JIS News

Over the years, thousands of Jamaicans have been flocking to the Emancipation Jubilee, a national heritage festival, to pay tribute to their African ancestors. The event is celebrated each year on July 31 at the Seville Heritage Park in St. Ann’s Bay.
This year it should be no different. Thousands are expected to attend the event scheduled to begin at 6:00 p.m. and run through to Emancipation morning, Sunday, August 1, under the theme, “Ancestral Reflections . A Bridge to the Future.”
Emancipation vigils are held in all parishes on the same day. The event is hosted by the Jamaica National Heritage Trust (JNHT) in collaboration with the Jamaica Cultural Development Commission (JCDC).
Now in its 14th year, the idea to start the ceremony began in 1987 when the JNHT was contemplating an activity to commemorate Emancipation Day.
“We were doing some archaeological work at Seville Heritage Park and we were actually trying to find the slave village at the Park itself,” Technical Director of Archaeology at the JNHT, Dorrick Gray, tells JIS News.
He says that excavation work was conducted at the Seville plantation by the JNHT, in collaboration with a team from the Syracuse University, USA, between 1987 and 1997.
“We were lucky in that, we were not only able to find the village and the foundation of these houses, but we were able to find the remains of our ancestors that were buried in the back yard,” Mr.
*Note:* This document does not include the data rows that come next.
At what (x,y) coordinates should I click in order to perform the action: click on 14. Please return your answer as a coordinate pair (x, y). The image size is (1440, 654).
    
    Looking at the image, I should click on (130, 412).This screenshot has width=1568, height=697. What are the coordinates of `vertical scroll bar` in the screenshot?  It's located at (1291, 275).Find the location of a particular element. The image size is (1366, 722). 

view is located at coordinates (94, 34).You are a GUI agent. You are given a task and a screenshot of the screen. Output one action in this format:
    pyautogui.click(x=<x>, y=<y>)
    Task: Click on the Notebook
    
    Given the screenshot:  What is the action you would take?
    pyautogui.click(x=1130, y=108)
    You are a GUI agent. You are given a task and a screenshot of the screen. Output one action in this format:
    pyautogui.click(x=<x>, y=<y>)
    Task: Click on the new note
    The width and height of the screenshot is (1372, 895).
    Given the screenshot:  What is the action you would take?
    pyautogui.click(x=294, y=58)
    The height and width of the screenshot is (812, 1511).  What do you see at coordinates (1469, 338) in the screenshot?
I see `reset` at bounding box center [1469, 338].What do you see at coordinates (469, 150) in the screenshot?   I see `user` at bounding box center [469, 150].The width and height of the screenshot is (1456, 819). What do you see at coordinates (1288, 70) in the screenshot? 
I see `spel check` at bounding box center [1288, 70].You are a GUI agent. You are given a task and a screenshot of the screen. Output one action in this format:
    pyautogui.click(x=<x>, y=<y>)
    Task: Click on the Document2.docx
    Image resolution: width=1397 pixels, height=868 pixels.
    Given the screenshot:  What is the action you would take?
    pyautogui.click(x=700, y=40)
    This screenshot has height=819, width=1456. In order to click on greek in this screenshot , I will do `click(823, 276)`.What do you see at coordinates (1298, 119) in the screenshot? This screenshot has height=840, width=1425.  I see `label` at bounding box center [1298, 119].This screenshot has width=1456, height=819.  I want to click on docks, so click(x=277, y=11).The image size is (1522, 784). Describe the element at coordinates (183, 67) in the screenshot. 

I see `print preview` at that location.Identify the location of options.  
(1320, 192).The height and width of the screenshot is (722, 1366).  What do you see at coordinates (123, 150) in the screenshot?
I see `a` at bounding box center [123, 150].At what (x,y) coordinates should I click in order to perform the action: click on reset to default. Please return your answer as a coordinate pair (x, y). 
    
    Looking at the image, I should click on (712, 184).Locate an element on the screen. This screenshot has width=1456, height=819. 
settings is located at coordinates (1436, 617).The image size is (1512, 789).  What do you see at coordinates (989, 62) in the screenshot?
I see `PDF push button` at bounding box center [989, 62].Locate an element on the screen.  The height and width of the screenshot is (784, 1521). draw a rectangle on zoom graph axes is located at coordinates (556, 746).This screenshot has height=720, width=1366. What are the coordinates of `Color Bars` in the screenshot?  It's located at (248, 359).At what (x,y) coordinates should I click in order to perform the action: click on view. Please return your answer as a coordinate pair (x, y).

Gray reveals.
In 1997, he says a decision was taken to re-bury the four remains at the front yard of the great house, with a massive celebration at Seville Park.
“It was just phenomenal, in terms of how the Jamaican people turned out to that event and stayed all night until morning,” Mr. Gray remembers.
“This was in fact the first activity we had, and it was an all night Nine Night. In the morning they had a service and then the re-burial, which brought together all the main traditional groups and organisations,” he states.
Mr. Gray says the event was significant, as it was the first time in the western hemisphere that “we were able to find not only the village of Africans on the plantation, but we were also able to find four remains – three males and one female.”
According to him, analysis carried out at the site and on the remains, by local and overseas investigators, revealed that there about 270 enslaved Africans, how they lived and other aspects of their lives.
“Most of the houses they lived in were 10 feet x 10 feet, and we were able to find the foundation of 24 houses and their associated artifacts with them,” he says. The houses had thatched roofs and limestone floors. Some of the artifacts included pen knives and smoking pipes.
Investigations also revealed that the four remains were all buried facing the east. Mr. Gray says that this was an important phenomenon, noting that burials were done in a similar way in some rural areas.
“This was, basically, a tradition for a lot of enslaved Africans in the western hemisphere. You bury your dead facing east, because it was the view that some day they will go back home. In fact when they die, they will go back home which was in the east,” he explains.
Since 1997, he said the heritage festival has been held each year under a different theme, featuring music, dancing, fashions, foods and exhibitions and dramatization. There is an all night vigil with the reading of the emancipation proclamation at midnight, and the laying of floral tributes to honour these ancestors.
The focus is not only on the ceremony, but persons are encouraged to wear their African dress to the event. There is also on display a variety of traditional foods, handed down from ancestors.
One of the highlights of the event is the free Jamaican chocolate tea, which is served all night in enamel mugs.
“You carry your mug and you get free chocolate tea all night,” Mr. Gray adds.
Noting the importance of the celebrations on Emancipation Day, Mr. Gray says that it was the only day, between January and December, when Jamaicans have the opportunity to honour their African ancestry.
“This is the day, the 31st of July, that we look at their lives, their resilience on the plantation and, of course, we try and learn from them as to how we, the present, can organise and move ourselves forward,” he adds.